* **Dataset excerpts**:

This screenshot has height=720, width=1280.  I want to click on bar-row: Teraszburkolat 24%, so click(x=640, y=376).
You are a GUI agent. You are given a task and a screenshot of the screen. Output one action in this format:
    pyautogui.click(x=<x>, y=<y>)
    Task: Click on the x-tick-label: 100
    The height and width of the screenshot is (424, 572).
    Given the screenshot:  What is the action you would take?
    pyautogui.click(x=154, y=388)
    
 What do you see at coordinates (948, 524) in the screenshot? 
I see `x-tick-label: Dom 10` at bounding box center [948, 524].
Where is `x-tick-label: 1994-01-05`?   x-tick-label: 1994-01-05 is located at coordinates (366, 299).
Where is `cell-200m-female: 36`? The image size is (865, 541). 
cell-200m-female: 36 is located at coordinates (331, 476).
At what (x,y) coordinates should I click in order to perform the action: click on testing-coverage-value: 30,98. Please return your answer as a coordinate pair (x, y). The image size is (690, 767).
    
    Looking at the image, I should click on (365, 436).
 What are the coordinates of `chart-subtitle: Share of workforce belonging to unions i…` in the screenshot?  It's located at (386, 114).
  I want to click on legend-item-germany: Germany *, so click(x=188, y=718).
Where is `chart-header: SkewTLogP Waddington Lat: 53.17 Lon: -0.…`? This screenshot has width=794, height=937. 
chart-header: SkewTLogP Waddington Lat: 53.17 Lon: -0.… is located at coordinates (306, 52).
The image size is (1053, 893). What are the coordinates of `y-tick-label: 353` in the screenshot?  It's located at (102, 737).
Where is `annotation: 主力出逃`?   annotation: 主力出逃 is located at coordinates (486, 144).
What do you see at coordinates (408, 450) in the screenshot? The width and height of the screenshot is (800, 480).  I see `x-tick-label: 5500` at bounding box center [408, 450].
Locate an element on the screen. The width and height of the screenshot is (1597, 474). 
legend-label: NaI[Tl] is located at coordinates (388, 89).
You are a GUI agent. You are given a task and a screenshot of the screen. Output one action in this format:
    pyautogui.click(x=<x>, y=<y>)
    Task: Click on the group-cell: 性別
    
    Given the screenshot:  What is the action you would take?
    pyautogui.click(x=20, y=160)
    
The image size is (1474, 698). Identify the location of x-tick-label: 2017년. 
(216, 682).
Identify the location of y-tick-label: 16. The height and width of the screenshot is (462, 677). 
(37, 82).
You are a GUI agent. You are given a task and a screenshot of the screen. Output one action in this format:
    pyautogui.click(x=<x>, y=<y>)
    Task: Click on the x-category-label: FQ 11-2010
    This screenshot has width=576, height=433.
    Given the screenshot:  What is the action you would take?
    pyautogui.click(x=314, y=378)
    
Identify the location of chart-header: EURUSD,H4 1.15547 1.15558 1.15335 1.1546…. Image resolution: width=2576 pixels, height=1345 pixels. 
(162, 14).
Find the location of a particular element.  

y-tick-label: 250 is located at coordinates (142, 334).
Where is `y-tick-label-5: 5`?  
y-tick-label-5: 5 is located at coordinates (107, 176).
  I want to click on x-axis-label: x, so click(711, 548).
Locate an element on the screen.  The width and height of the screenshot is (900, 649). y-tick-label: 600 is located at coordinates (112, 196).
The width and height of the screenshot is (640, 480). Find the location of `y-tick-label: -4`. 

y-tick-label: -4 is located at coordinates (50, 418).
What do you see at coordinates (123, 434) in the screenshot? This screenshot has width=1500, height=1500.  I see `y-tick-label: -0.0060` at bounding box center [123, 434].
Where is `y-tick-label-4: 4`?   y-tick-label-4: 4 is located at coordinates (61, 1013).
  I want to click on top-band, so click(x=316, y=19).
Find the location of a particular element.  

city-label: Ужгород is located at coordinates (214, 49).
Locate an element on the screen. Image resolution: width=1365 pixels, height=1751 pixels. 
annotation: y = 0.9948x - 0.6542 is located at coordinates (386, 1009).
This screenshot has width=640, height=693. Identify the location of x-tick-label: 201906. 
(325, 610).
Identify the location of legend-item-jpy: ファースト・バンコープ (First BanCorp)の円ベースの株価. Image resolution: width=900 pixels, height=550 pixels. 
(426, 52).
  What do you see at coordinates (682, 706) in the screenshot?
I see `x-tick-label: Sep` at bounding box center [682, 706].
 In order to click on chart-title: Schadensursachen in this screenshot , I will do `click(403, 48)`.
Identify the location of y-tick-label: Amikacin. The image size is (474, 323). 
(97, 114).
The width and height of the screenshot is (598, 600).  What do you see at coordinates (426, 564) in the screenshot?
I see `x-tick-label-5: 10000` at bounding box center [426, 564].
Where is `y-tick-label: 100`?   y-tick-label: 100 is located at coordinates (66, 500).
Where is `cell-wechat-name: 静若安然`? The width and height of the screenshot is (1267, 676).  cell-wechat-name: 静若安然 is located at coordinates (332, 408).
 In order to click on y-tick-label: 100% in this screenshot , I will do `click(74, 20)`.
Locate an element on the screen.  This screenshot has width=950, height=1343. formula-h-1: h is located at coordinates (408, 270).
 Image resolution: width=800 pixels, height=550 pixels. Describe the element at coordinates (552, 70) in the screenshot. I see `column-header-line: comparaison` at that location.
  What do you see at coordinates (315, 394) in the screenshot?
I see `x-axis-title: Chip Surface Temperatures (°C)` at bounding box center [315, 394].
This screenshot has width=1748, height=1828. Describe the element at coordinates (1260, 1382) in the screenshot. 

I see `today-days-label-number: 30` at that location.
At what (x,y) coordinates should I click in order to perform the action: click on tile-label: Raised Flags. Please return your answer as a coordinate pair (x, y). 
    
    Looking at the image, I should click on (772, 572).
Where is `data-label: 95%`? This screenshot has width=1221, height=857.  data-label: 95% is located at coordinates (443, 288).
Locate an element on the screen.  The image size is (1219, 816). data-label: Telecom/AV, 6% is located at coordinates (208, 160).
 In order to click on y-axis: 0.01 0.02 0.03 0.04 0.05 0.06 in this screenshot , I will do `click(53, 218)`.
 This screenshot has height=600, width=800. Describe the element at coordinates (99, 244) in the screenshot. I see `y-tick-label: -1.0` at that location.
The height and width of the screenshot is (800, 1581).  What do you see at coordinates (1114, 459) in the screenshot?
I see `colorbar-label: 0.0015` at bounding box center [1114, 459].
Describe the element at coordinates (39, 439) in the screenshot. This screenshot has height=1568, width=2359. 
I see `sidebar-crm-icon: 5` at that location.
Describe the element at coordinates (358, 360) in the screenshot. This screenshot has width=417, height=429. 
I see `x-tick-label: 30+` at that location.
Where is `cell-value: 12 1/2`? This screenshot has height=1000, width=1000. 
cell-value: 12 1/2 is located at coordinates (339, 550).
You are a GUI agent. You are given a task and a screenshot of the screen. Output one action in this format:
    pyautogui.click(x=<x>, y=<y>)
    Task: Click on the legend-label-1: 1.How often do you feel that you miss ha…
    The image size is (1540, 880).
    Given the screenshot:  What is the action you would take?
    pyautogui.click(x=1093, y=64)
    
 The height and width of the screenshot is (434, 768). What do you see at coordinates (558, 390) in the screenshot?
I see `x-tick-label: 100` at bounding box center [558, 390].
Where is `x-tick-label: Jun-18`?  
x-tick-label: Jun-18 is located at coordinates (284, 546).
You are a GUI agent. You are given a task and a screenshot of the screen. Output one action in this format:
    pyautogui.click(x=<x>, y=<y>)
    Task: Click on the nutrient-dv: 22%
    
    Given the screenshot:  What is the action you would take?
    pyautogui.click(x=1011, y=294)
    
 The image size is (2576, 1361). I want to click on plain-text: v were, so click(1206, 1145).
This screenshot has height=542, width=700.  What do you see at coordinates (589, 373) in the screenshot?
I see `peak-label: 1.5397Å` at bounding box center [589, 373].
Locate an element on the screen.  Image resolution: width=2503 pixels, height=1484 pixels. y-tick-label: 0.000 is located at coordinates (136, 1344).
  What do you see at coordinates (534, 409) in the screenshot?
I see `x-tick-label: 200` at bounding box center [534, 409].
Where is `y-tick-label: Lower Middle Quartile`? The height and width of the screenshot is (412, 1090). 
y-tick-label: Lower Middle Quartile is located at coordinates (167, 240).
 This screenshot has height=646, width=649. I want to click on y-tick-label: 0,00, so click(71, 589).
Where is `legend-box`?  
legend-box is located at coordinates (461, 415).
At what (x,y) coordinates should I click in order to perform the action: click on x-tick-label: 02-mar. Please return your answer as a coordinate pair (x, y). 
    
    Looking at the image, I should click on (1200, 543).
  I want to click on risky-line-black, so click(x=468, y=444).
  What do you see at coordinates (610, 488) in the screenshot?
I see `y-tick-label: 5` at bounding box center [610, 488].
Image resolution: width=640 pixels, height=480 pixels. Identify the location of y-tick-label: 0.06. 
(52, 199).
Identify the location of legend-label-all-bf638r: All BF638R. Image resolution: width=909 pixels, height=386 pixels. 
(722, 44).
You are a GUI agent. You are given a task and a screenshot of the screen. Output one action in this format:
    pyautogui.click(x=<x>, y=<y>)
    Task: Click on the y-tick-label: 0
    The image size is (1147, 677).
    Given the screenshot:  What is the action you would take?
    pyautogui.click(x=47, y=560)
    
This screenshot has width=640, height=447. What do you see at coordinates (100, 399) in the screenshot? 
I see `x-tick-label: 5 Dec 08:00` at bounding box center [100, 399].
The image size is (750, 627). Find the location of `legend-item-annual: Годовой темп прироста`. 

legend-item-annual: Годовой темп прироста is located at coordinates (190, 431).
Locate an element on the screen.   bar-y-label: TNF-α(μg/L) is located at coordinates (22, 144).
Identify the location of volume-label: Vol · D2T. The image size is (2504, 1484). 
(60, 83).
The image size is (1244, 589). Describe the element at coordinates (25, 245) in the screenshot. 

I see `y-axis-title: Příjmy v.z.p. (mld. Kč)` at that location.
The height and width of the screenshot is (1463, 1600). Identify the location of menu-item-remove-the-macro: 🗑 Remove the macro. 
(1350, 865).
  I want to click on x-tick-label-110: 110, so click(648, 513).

* **Work instructions**: Pick out every line in the records above that contains the word "Find" and copy each of those lines. Only matches with the same uppercase and lowercase letters count.

* **Written solution**:
Find the location of a particular element.  
The width and height of the screenshot is (640, 480). Find the location of `y-tick-label: -4`. 
Find the location of a particular element.  
The image size is (750, 627). Find the location of `legend-item-annual: Годовой темп прироста`. 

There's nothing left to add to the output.